I’m Sorry

November 19, 2021

Note: The Exhale Pro-Voice After-Abortion Stories collection features people’s stories of their experiences and emotions, exactly as they have written them in. We do not edit these stories at all, and the content that follows this message is exactly as we received it. We know that people’s experiences are complex, and these stories reflect the many emotions they may be feeling after their abortions. From relief to grief, and everything in between, and all at the same time, we’re here for you.

Submitted by: B

Today I went and got my 2nd abortion, about a year apart from each other. Both babies were unplanned, but so deeply wanted.

I love kids and have always wanted to be a mother, but I’m only 22 and I just lost my job a few days ago. My boyfriend has a lot of issues with mental illness, and while I love him so much, he’s in no place to be a father emotionally. We still rent a room out of my moms house, so financially we’re not that great off either.

We originally planned to keep this one and I already announced it on social media and to my family, and now I’m not sure what to tell people when they ask me about it. I feel so embarrassed and ashamed. I somehow already miss this baby, and the process isn’t even over yet. I can’t stop crying.

I write this while laying in bed next to my boyfriend as he sleeps, like everything is fine, but my heart is just shattering over and over. He doesn’t understand. I don’t even know what to do with all the grief and shame that I feel. I feel like I’ve made a horrible mistake. If I could’ve just been a little stronger emotionally for my baby, this wouldn’t be happening. But I was terrified.. terrified of doing this alone, terrified my boyfriend would leave and I would be a single mom. That I would not have enough money and not be able to give my baby a good life.

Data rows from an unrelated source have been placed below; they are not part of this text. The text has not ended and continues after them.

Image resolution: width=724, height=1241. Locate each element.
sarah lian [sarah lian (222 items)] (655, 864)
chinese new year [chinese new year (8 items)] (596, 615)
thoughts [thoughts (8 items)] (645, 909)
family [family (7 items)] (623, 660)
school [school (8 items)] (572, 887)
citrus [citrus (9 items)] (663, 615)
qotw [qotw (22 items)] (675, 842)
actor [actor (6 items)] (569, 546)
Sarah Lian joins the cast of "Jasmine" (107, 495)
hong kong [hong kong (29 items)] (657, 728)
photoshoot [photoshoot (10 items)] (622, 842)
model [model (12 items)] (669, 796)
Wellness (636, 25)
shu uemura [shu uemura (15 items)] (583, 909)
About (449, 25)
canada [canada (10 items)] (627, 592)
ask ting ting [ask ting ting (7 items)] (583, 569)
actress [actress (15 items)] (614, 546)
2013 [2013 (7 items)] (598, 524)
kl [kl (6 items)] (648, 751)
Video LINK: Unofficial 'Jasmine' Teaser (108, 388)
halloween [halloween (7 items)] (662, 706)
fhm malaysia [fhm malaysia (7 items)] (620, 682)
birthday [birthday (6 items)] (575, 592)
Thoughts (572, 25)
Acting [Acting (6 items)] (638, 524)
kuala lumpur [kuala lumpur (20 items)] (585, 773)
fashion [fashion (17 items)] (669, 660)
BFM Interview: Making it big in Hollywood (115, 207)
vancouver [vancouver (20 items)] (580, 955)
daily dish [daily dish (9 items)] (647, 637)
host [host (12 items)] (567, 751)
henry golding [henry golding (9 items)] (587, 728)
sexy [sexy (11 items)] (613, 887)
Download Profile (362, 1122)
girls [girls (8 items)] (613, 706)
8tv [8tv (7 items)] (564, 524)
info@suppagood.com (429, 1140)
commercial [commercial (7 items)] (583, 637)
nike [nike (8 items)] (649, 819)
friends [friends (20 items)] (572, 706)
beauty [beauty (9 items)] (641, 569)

I keep looking at the ultrasound photo, holding my stomach and just sobbing and apologizing to this fetus that can’t even understand me. I feel so stupid like I’m just talking to myself, but I just can’t shake this feeling. I still think about my first abortion and how horrible I felt about it, how ashamed and how much I truly was disgusted with myself.

Now here I am a year later, even though I was taking the pill. I somehow managed to go and get knocked up again, and I feel like a monster. I feel like I’m cursed and I’ll never get to be happy, be a mother and have a family like I’ve always dreamed of.

I can’t talk to my family about it, and my boyfriend just gets defensive like I’m blaming him. He isn’t a good support system, and I know I should probably leave him, but I just can’t bare to do it right now. I need someone, just literally anyone, so I’m clinging onto him for life, even though he’s mean. He doesn’t get why I feel this way. To him it’s just a simple little pill, a little bit of blood and cramps, and then poof, all our problems are gone and we can be happy and normal. To me it’s soul crushing.

He promised me when I got my first abortion I would never have to do this again. All I can hear in my head is him telling me that over and over again, knowing now what a lie that was. I truly never thought I would be in this situation again. I couldn’t justify having this baby right now with my financial situation, his emotional state, and our relationship on the rocks, but I am so so sorry and I will probably never forgive myself.